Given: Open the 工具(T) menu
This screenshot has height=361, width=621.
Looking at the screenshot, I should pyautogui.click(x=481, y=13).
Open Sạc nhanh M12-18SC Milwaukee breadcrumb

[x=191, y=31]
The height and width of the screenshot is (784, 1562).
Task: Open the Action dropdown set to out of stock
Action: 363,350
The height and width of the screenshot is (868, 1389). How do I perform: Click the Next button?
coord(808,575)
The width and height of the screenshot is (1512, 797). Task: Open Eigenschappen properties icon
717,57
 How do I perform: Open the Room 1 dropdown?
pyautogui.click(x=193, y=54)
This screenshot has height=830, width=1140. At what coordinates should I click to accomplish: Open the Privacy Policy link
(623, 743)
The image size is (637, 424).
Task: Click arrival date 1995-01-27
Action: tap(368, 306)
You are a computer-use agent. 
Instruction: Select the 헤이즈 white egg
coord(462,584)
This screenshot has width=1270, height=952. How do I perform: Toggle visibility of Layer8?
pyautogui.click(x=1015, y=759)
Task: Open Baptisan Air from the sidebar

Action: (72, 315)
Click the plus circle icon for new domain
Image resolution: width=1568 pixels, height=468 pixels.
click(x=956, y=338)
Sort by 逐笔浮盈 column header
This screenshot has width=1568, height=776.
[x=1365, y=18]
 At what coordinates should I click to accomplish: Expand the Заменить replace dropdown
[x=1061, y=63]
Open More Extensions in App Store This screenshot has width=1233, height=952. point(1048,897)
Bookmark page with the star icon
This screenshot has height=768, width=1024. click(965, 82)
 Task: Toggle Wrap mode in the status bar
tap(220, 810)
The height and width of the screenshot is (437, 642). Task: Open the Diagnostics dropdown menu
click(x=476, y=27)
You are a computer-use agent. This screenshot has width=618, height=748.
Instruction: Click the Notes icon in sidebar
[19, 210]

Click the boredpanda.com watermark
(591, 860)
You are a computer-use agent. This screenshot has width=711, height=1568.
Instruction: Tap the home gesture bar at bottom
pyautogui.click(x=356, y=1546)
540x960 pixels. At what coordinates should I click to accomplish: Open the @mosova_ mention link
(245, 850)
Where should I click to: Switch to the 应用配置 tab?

To do: Rewrite the records above as a numbered list, leaving out the blank lines.

Written response:
1. Given: Open the 工具(T) menu
2. This screenshot has height=361, width=621.
3. Looking at the screenshot, I should pyautogui.click(x=481, y=13).
4. Open Sạc nhanh M12-18SC Milwaukee breadcrumb
5. [x=191, y=31]
6. The height and width of the screenshot is (784, 1562).
7. Task: Open the Action dropdown set to out of stock
8. Action: 363,350
9. The height and width of the screenshot is (868, 1389). How do I perform: Click the Next button?
10. coord(808,575)
11. The width and height of the screenshot is (1512, 797). Task: Open Eigenschappen properties icon
12. 717,57
13.  How do I perform: Open the Room 1 dropdown?
14. pyautogui.click(x=193, y=54)
15. This screenshot has height=830, width=1140. At what coordinates should I click to accomplish: Open the Privacy Policy link
16. (623, 743)
17. The image size is (637, 424).
18. Task: Click arrival date 1995-01-27
19. Action: tap(368, 306)
20. You are a computer-use agent. 
21. Instruction: Select the 헤이즈 white egg
22. coord(462,584)
23. This screenshot has width=1270, height=952. How do I perform: Toggle visibility of Layer8?
24. pyautogui.click(x=1015, y=759)
25. Task: Open Baptisan Air from the sidebar
26. Action: (72, 315)
27. Click the plus circle icon for new domain
28. Image resolution: width=1568 pixels, height=468 pixels.
29. click(x=956, y=338)
30. Sort by 逐笔浮盈 column header
31. This screenshot has width=1568, height=776.
32. [x=1365, y=18]
33.  At what coordinates should I click to accomplish: Expand the Заменить replace dropdown
34. [x=1061, y=63]
35. Open More Extensions in App Store This screenshot has width=1233, height=952. point(1048,897)
36. Bookmark page with the star icon
37. This screenshot has height=768, width=1024. click(965, 82)
38.  Task: Toggle Wrap mode in the status bar
39. tap(220, 810)
40. The height and width of the screenshot is (437, 642). Task: Open the Diagnostics dropdown menu
41. click(x=476, y=27)
42. You are a computer-use agent. This screenshot has width=618, height=748.
43. Instruction: Click the Notes icon in sidebar
44. [19, 210]
45. Click the boredpanda.com watermark
46. (591, 860)
47. You are a computer-use agent. This screenshot has width=711, height=1568.
48. Instruction: Tap the home gesture bar at bottom
49. pyautogui.click(x=356, y=1546)
50. 540x960 pixels. At what coordinates should I click to accomplish: Open the @mosova_ mention link
51. (245, 850)
52. Where should I click to: Switch to the 应用配置 tab?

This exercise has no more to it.